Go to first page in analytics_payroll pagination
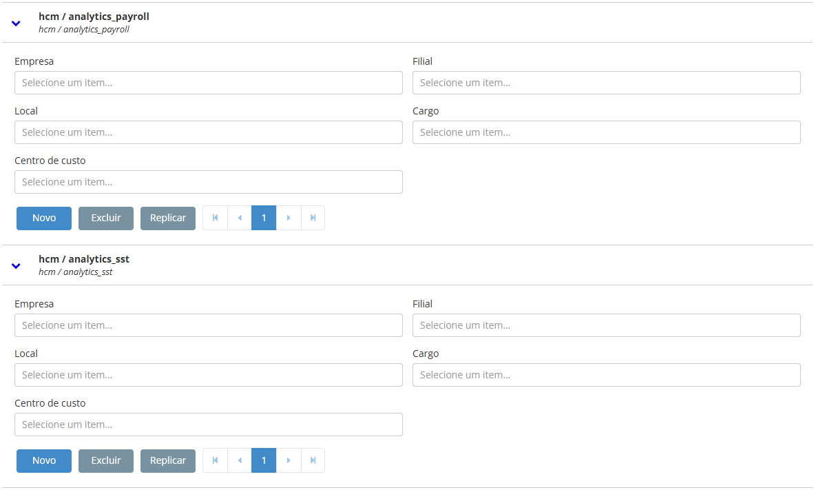 pyautogui.click(x=214, y=217)
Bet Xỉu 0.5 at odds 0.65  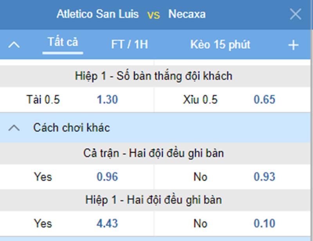pos(264,99)
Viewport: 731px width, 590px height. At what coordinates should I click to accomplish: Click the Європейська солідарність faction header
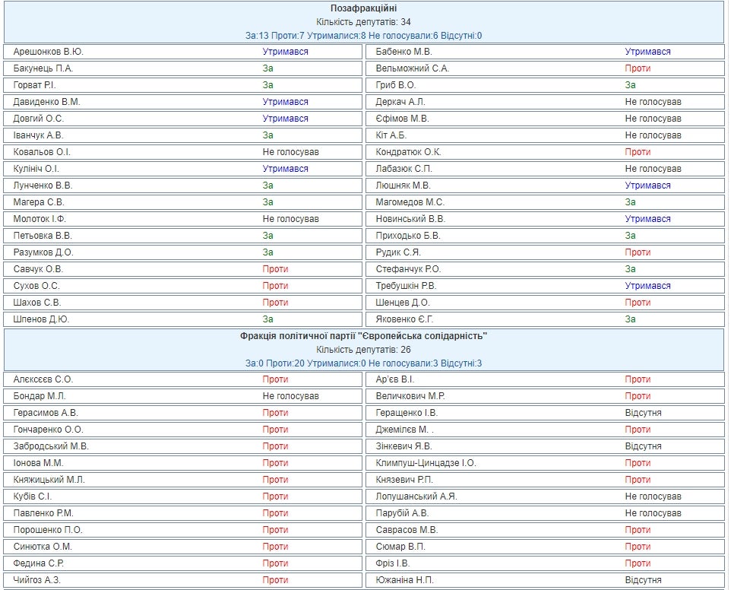coord(363,336)
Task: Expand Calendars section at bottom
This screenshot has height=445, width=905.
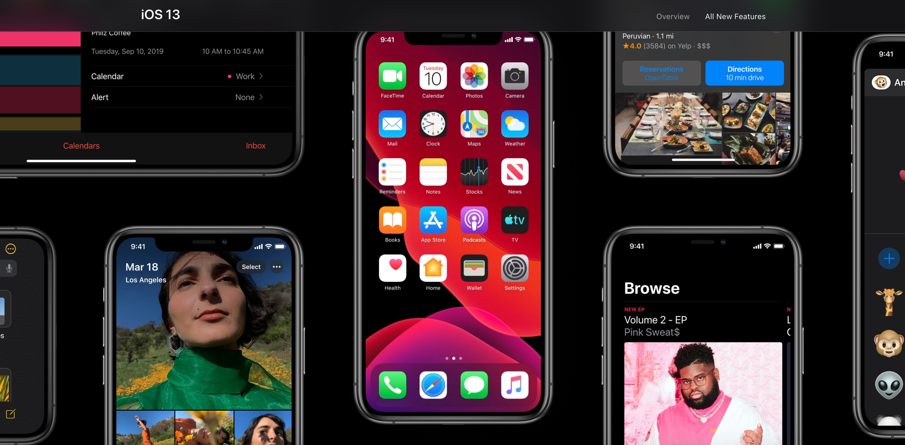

+ + +

PROBLEM STATEMENT — Leaving every picture out, write out exactly the lines from the one that holds "Viewport: 731px width, 590px" through the end of the listing, both included.

WRITTEN ANSWER —
Viewport: 731px width, 590px height. At what coordinates should I click to accomplish: Click the Європейська солідарність faction header
coord(363,336)
Task: Expand Calendars section at bottom
This screenshot has height=445, width=905.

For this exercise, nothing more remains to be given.